Exercise - Simulation, school grades and statistical power

The impact of extra lessons on students’ grades, a statistical power analysis.

Published

September 23, 2025

Instructions

Due date: Wednesday September 24th, 8:30am

Submission: https://forms.gle/Atne4vcTA48ht3vKA

Submission type: please submit your .html document (not a .qmd document), generated with Quarto, implementing the analysis required and answering the questions below.

Warning

Make sure to include the following lines as an option to your document (at the very top of your .qmd document, between the two series of ---. Don’t forget to remove the pre-existing format: html line, if there is one). It will produce a self-contained html, ie, a nicely rendered html that stands alone:

format:
  html:
    embed-resources: true

Number of observations and proportion of treated

Finish the simulation we started in class (accessible here, varying the number of observations. Keep in mind that this simulation is extremely simple and may not produce a power analysis suitable for actual implementation.

Question 1

Make a graph of the evolution of the statistical power with the number of observations. How many observations do we need to reach the traditional 80% threshold?
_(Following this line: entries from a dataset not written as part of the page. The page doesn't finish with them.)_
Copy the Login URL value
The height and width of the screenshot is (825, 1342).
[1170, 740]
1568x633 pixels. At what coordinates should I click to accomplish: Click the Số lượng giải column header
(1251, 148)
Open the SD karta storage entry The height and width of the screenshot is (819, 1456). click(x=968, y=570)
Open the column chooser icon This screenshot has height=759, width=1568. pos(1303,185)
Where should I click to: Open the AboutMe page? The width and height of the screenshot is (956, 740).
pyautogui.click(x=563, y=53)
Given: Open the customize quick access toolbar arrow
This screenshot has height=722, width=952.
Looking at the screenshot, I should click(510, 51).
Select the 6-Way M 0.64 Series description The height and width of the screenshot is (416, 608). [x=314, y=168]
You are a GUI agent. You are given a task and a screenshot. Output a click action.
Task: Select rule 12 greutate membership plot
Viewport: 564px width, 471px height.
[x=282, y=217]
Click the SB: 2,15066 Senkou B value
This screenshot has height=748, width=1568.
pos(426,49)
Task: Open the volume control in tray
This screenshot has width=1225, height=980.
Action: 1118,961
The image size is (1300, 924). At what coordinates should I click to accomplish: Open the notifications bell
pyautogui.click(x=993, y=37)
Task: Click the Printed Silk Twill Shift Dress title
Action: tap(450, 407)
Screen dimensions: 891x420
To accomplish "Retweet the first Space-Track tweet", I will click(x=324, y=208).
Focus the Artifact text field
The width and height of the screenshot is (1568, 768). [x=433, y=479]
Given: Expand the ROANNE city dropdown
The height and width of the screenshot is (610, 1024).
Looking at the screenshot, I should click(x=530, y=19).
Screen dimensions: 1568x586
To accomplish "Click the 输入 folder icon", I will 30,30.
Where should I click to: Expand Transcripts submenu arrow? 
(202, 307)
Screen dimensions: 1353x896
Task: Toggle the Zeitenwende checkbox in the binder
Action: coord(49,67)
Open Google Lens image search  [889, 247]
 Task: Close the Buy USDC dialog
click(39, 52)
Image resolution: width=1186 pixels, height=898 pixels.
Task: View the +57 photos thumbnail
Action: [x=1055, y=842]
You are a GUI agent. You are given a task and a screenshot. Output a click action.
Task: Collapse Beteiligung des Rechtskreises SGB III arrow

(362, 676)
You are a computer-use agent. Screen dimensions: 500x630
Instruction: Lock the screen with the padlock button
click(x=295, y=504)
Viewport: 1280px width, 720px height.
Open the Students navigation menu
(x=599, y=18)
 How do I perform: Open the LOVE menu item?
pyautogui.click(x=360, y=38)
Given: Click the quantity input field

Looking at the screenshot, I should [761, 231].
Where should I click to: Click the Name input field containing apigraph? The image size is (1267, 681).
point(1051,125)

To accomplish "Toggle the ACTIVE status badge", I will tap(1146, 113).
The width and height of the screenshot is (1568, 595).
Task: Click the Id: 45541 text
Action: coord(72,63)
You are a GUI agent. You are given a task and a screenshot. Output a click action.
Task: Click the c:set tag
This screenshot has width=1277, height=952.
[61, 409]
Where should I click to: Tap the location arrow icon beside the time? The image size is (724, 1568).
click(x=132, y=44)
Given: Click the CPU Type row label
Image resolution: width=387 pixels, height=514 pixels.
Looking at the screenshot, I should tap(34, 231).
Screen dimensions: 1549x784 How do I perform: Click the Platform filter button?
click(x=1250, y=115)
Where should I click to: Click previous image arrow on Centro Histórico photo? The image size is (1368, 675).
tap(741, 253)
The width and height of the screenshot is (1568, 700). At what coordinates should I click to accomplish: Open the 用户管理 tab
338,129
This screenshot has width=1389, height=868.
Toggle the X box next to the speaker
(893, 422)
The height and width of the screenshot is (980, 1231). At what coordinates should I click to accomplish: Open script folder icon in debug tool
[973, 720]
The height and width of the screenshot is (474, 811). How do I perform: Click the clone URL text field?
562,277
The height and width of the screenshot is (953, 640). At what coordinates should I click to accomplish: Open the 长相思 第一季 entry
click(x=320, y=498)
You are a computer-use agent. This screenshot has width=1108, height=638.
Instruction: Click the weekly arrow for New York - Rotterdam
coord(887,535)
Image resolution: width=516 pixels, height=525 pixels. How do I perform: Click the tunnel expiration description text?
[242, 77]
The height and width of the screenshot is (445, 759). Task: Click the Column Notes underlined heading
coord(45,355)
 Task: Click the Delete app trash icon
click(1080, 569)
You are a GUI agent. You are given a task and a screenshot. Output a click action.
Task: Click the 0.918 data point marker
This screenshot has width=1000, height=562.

Next, vary the proportion of treated observations.

Question 2

Which proportion of treated observations maximizes statistical power? Make a graph in which both sample size and proportion of treated observations vary.

Effect size

Question 3

How does statistical power vary with effect size? Make a simulation and comment your results.

Quickly explore the economics of education literature (for instance Kraft (2020) , to get a sense of the typical magnitude of treatment effects in this literature.

Question 4

What value would you choose for the true effect? Very briefly explain your choice.

Run the power simulation, varying the sample size.

Question 5

Under this hypothetical true effect size, which sample size would you choose? Explain your answer.

Which condition is necessary for your answer to hold?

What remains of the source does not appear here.